--- Information provided Enclosed Below ---

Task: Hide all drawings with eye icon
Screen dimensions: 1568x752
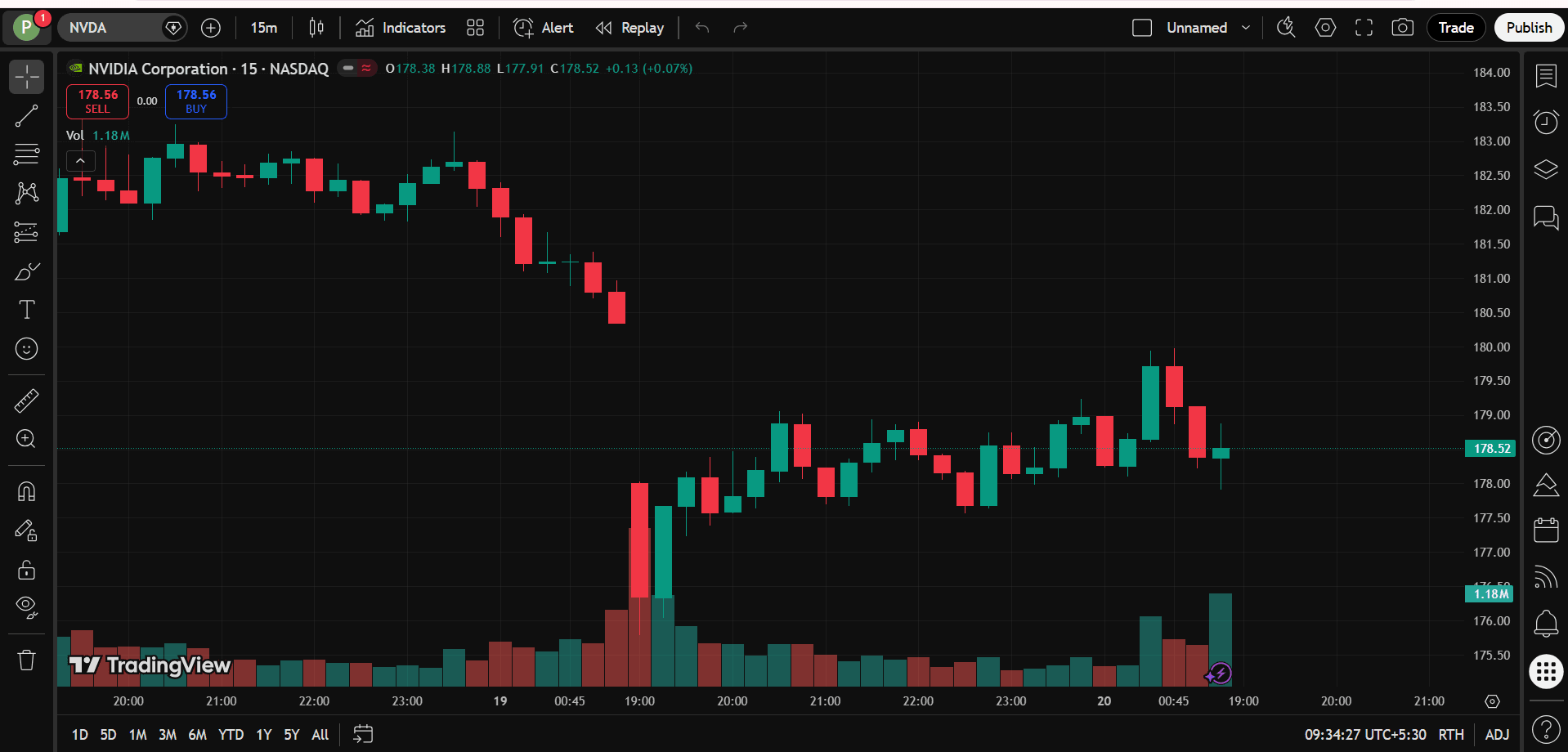Action: (26, 607)

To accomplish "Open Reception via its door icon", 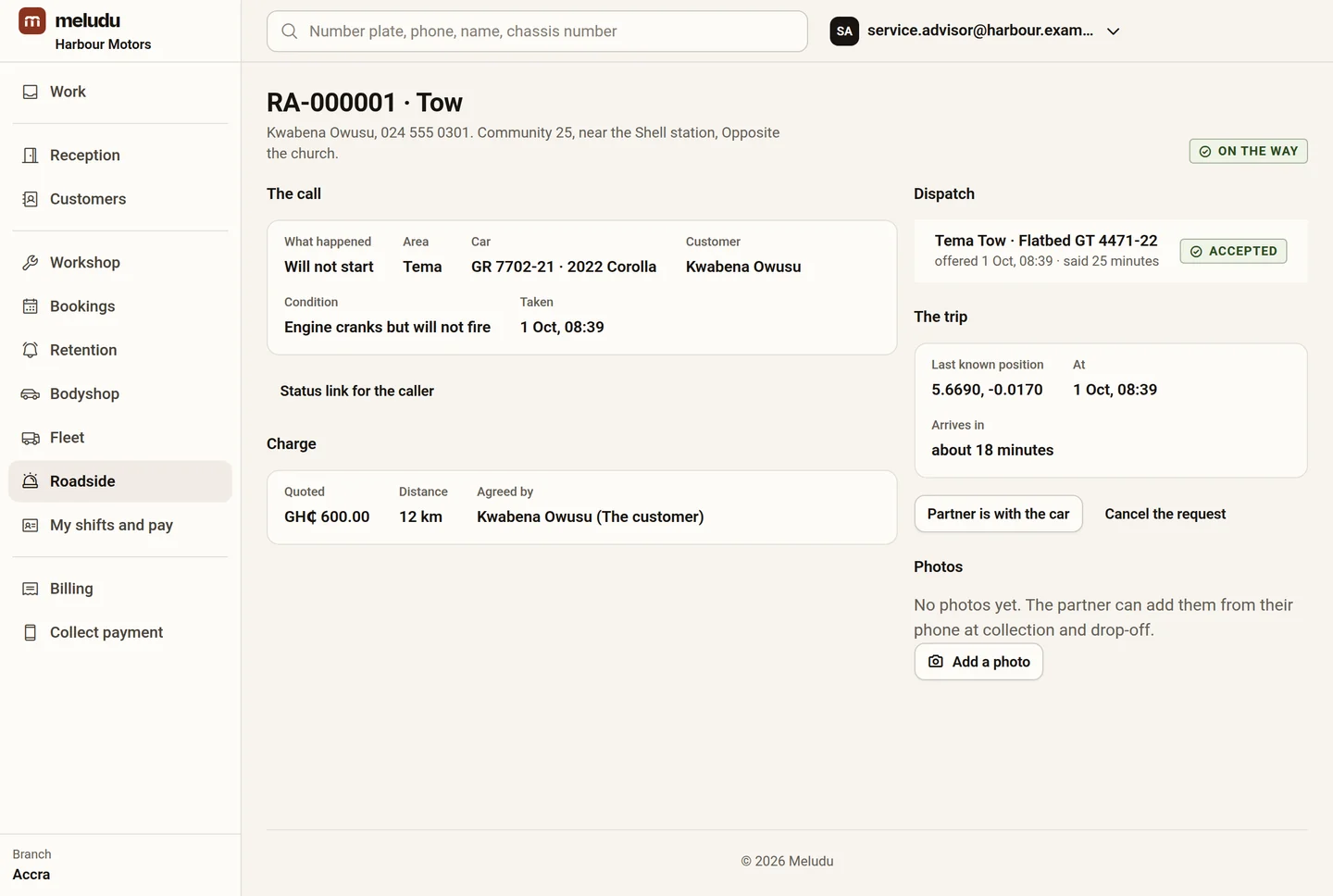I will [x=31, y=156].
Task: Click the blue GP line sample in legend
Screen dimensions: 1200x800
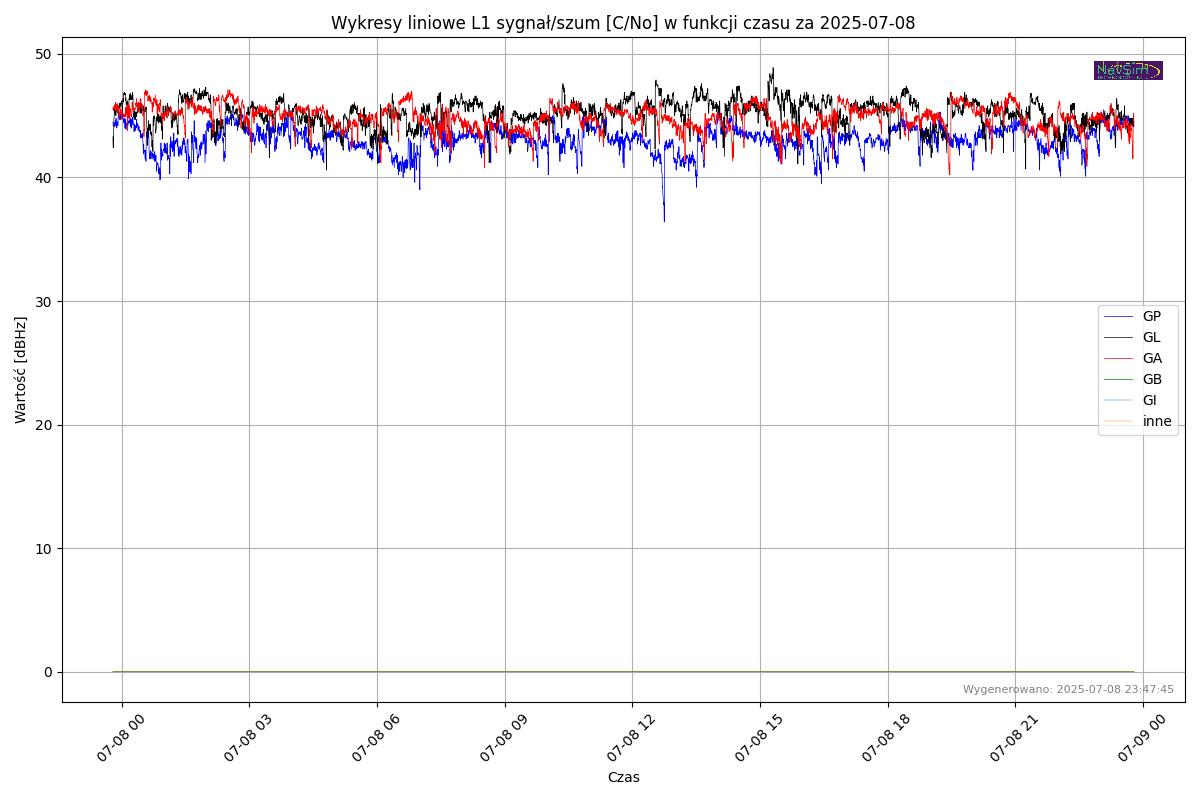Action: pos(1118,316)
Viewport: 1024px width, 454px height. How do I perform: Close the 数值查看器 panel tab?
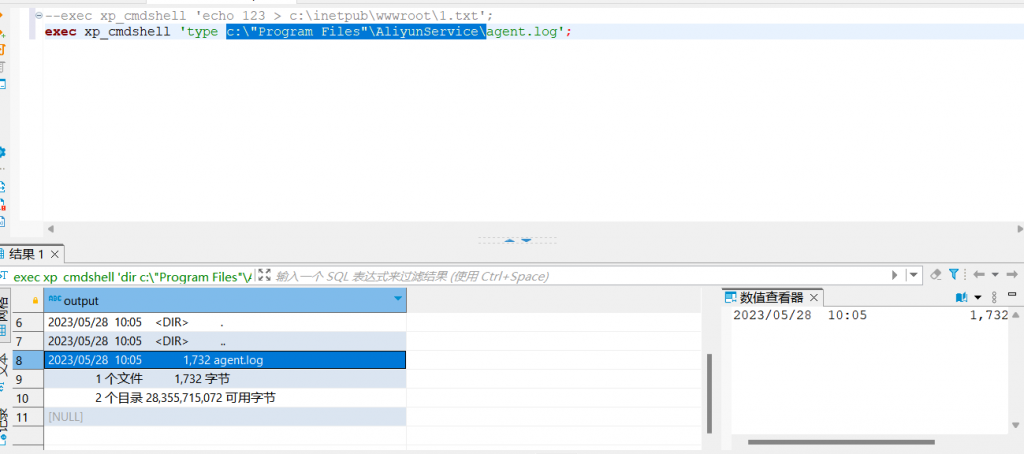click(x=814, y=297)
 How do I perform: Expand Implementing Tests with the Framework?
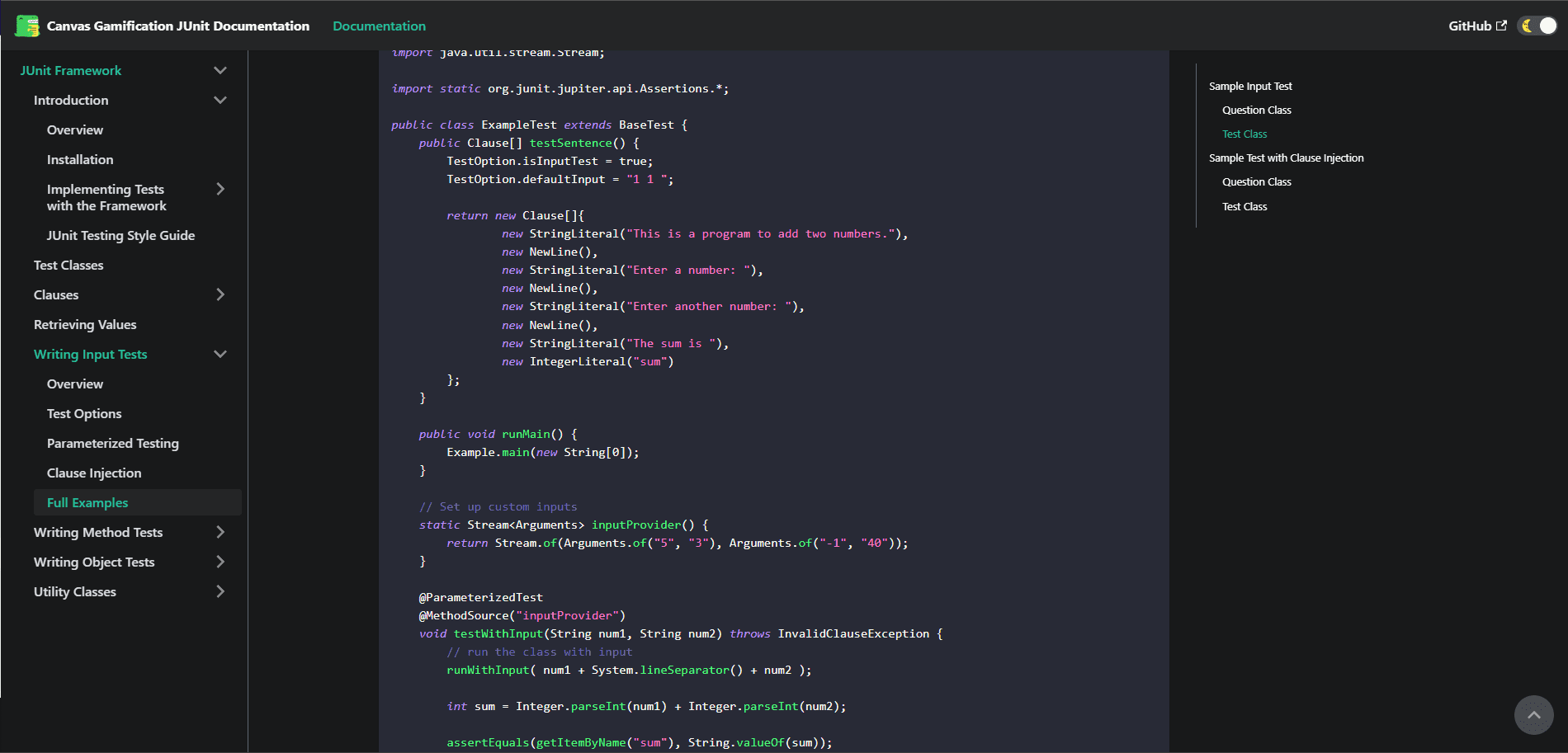[x=220, y=190]
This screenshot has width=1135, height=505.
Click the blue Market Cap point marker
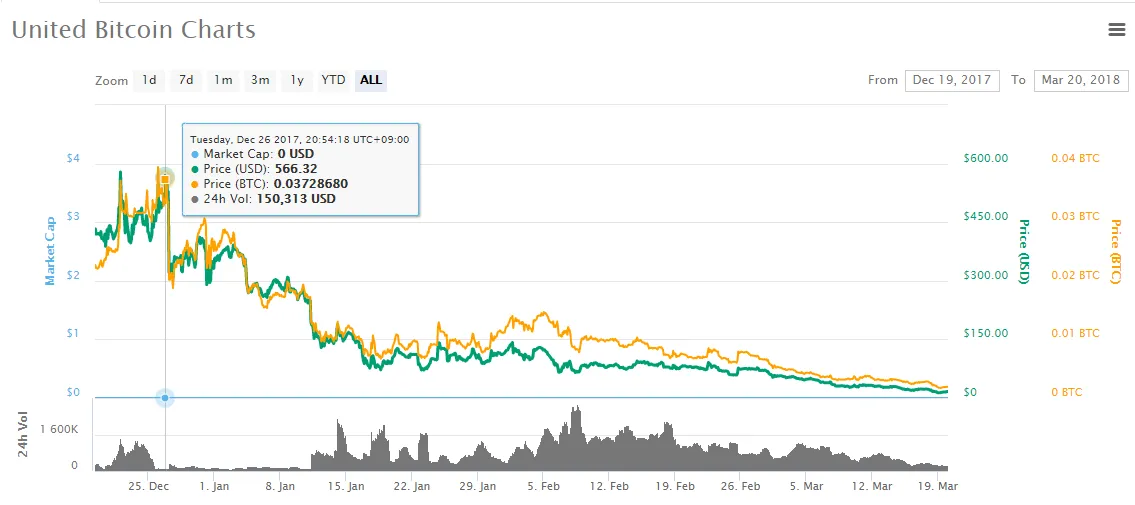[x=165, y=398]
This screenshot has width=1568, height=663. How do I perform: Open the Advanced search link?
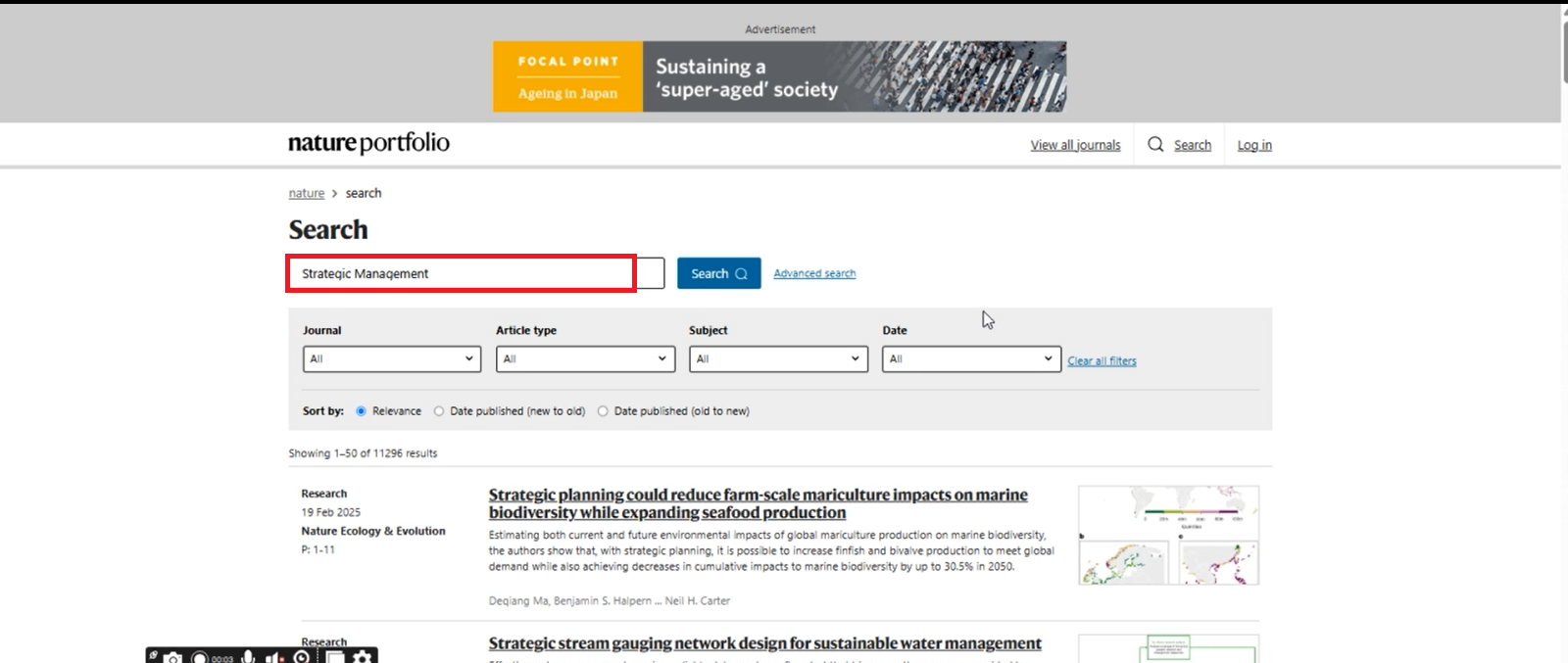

--- End of Enclosed Information provided ---

Exercise objective: All that is required is the lines from the line containing "Screen dimensions: 1200x800" through the end of the records above, copied exactly, and none of the pictures.

Result of the task:
Screen dimensions: 1200x800
Action: pos(1118,316)
Viewport: 1024px width, 454px height. How do I perform: Close the 数值查看器 panel tab?
click(x=814, y=297)
 How do I perform: Expand Implementing Tests with the Framework?
[x=220, y=190]
This screenshot has width=1135, height=505.
Click the blue Market Cap point marker
[x=165, y=398]
This screenshot has width=1568, height=663. How do I perform: Open the Advanced search link?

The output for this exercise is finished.